BELLEVILLE – Loyalist College is having a harder time filling the space in its apartment style residences.

The numbers are better in January than they were in September, but there are still openings.

The college offers two styles of residences, apartment and townhouses. Chris Carson, residence manager at Loyalist explained the residences offer enough space for about 20% of the school population.

“We started off the school year at about 92% full, which equated to about thirty-eight students, which isn’t typical. Usually we’re full at the start of the school year,” he said.

Thirty-eight students is equivalent to between one or two floors in an apartment style building. The arrival of the January students however, brought the numbers up.

“The January intake this year was better than it has been in the past, which brought the numbers that we started off the school year with that were lower, back up,” said Carson.

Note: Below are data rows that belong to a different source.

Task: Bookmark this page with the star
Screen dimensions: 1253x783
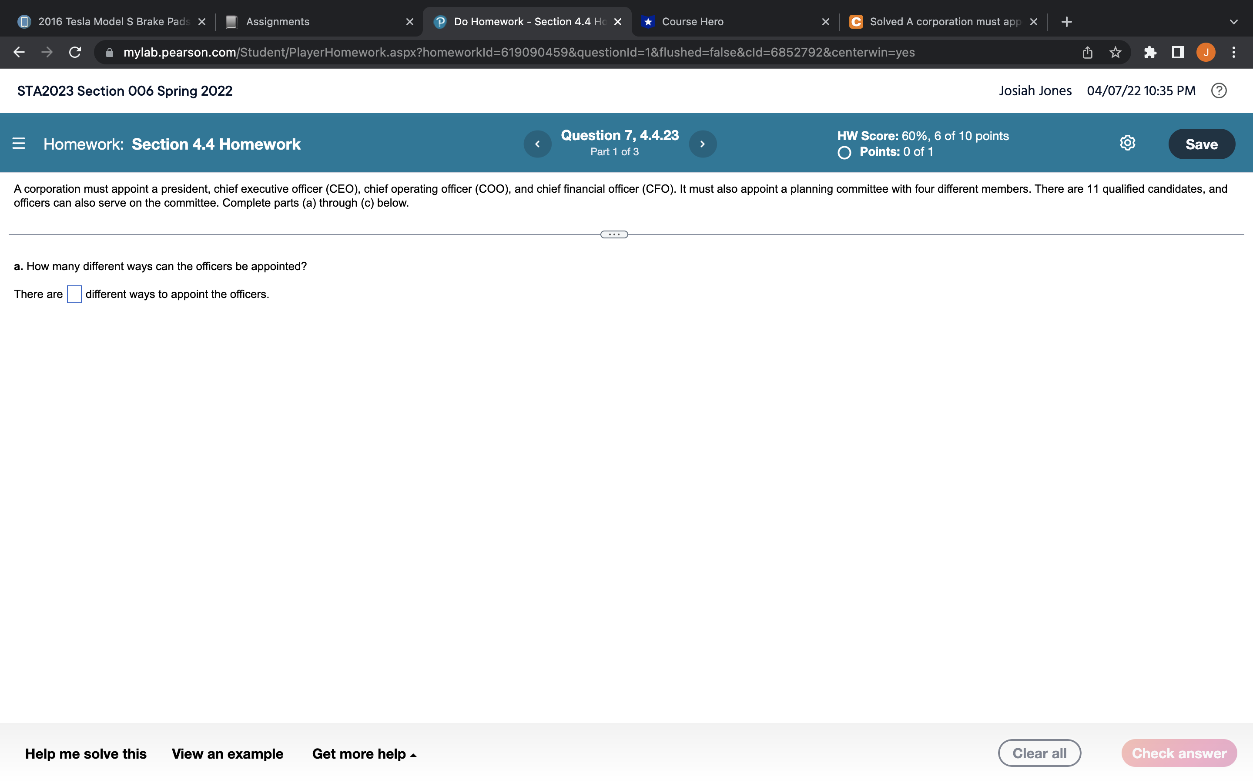Action: click(x=1114, y=52)
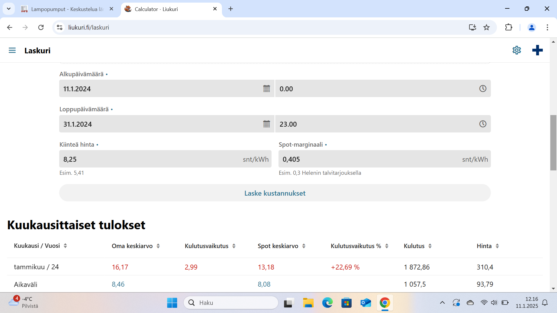Image resolution: width=557 pixels, height=313 pixels.
Task: Open settings via the gear icon
Action: click(517, 50)
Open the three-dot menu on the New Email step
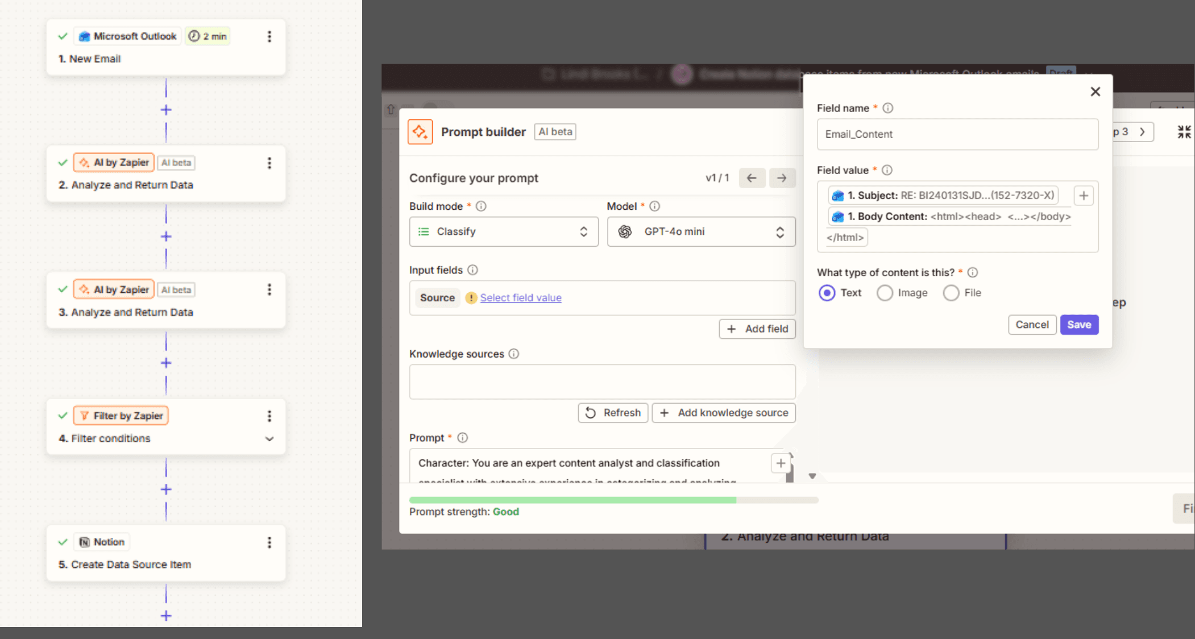 tap(269, 36)

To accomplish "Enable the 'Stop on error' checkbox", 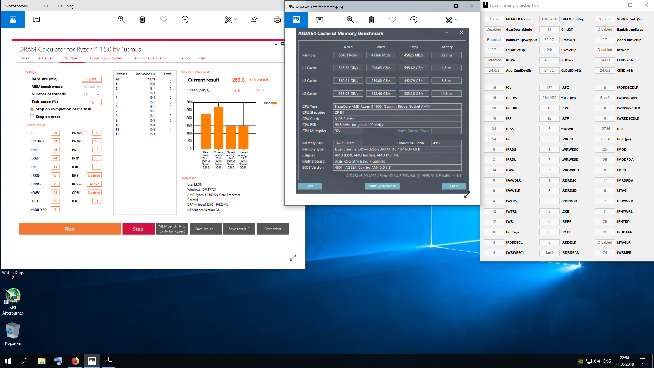I will click(32, 117).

It’s important the college fills the townhouses.  Empty rooms don’t make money and, in fact, can cost money.

“They don’t always fill up, there’s an effort taken there,” said Carson.

“We have to market well, and gain some student interest. It is geared towards upper year students, and any advertisement we’ve done up to this point has been to the residence students. We’ll begin to market to all Loyalist College students that will be returning next year, and if we haven’t filled at that point we look at our first year mature students,” he said.

Carson said the school has made some adjustments to lessen the effects of not having all the apartments filled.

“We’ve been able to do some different things. With the openings we had at the beginning of the school year, we had empty apartments, so it allowed us to not have to dedicate utilities to those apartments,” he said.

Loyalist is also planning to make sure all residences are up to date, through renovations in the next couple of years.

“We have set some capital budget requests for next year. Nothing has been improved as of yet, but last year we were able to renovate bathrooms in Morton building, had ethernet drops put into D, E and McFarlane as well as upgrades on fire alarms and some boiler upgrades.”

Built in 1992, Morton, Riley and McFarlane buildings are the oldest residences on campus, making them a priority for upcoming renovations.